_Work to complete_. Every line in the data below that includes "computer" belongs in the answer, copied as it stands.

_Data for this task_.
================
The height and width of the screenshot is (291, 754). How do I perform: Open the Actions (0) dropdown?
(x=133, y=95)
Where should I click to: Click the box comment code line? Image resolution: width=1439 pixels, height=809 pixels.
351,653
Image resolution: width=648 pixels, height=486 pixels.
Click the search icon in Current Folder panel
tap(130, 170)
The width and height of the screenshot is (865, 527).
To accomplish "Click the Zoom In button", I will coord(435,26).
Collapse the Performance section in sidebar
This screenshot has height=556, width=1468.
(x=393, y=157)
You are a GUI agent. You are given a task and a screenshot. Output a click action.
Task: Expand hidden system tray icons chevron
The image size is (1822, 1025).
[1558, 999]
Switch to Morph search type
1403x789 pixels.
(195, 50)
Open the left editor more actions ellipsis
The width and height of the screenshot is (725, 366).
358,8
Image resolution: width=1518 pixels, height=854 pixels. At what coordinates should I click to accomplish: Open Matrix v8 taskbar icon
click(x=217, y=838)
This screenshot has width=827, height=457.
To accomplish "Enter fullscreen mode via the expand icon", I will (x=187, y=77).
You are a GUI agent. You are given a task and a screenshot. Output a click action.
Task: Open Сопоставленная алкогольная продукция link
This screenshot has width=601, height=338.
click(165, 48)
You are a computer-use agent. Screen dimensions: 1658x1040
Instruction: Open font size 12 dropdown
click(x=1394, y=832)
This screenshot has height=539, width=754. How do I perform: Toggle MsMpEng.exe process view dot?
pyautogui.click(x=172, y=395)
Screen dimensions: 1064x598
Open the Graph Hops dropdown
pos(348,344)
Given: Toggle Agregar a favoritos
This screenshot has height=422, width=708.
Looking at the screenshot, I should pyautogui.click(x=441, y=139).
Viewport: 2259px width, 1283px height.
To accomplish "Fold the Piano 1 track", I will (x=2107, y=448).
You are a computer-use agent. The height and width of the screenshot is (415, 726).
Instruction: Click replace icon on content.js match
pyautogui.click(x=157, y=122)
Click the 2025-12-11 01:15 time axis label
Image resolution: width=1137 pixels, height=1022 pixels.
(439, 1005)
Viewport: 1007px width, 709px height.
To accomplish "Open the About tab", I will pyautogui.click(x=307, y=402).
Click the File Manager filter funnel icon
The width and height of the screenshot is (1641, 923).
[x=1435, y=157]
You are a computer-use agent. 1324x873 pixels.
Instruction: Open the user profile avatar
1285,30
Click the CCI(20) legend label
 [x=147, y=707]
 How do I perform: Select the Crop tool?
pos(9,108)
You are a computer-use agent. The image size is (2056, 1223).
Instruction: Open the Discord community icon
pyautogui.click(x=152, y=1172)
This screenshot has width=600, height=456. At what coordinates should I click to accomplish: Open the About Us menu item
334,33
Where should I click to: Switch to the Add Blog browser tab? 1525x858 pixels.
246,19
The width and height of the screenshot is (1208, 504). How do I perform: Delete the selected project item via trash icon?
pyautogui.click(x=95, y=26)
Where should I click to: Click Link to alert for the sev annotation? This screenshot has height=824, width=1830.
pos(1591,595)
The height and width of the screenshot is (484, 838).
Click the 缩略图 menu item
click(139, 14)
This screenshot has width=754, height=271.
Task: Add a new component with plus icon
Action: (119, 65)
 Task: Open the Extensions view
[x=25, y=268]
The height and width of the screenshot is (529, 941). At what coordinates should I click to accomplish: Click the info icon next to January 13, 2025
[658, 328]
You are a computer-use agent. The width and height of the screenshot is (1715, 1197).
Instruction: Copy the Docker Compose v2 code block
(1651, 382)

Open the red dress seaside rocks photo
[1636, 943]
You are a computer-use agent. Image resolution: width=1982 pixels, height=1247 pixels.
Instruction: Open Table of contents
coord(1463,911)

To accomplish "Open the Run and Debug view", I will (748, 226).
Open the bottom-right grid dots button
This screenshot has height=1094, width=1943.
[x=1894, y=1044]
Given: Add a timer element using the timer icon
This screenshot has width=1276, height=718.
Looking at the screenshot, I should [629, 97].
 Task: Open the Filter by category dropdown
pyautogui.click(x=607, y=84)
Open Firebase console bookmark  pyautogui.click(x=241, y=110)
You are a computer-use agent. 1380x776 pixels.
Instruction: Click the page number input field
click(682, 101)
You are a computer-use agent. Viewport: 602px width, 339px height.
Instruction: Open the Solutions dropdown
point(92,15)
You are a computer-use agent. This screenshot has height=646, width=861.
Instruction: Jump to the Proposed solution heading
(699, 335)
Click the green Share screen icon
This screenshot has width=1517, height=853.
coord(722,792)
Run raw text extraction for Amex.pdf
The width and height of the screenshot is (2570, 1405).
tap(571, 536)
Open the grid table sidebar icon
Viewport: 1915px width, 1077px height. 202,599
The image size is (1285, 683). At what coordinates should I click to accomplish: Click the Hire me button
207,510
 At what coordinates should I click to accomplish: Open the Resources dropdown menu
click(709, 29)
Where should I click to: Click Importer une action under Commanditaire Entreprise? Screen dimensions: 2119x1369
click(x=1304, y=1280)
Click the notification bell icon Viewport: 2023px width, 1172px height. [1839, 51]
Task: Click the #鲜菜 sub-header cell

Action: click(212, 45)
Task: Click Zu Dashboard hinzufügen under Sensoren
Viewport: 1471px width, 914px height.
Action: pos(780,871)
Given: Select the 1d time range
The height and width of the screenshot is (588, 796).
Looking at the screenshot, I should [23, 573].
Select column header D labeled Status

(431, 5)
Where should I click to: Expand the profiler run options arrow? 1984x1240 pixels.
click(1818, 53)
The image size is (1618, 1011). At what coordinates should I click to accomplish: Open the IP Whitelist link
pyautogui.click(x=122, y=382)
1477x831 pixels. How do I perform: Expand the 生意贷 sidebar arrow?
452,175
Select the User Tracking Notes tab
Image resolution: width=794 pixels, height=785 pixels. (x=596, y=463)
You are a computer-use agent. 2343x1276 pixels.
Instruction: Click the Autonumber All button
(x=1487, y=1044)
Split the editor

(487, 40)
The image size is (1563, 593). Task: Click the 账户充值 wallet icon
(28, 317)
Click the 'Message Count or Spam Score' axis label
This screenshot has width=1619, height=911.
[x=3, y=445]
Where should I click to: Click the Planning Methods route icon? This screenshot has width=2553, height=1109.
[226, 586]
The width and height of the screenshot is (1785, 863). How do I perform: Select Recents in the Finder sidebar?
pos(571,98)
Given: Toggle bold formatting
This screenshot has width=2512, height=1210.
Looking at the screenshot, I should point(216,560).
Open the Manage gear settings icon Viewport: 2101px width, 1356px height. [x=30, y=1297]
================
_Solution to the problem_.
You are a computer-use agent. Screen dimensions: 1658x1040
You are a computer-use agent. The height and width of the screenshot is (415, 726).
You are a computer-use agent. 1324x873 pixels.
You are a computer-use agent. The image size is (2056, 1223).
You are a computer-use agent. The width and height of the screenshot is (1715, 1197).
You are a computer-use agent. Image resolution: width=1982 pixels, height=1247 pixels.
You are a computer-use agent. 1380x776 pixels.
You are a computer-use agent. Viewport: 602px width, 339px height.
You are a computer-use agent. This screenshot has height=646, width=861.
You are a computer-use agent. 2343x1276 pixels.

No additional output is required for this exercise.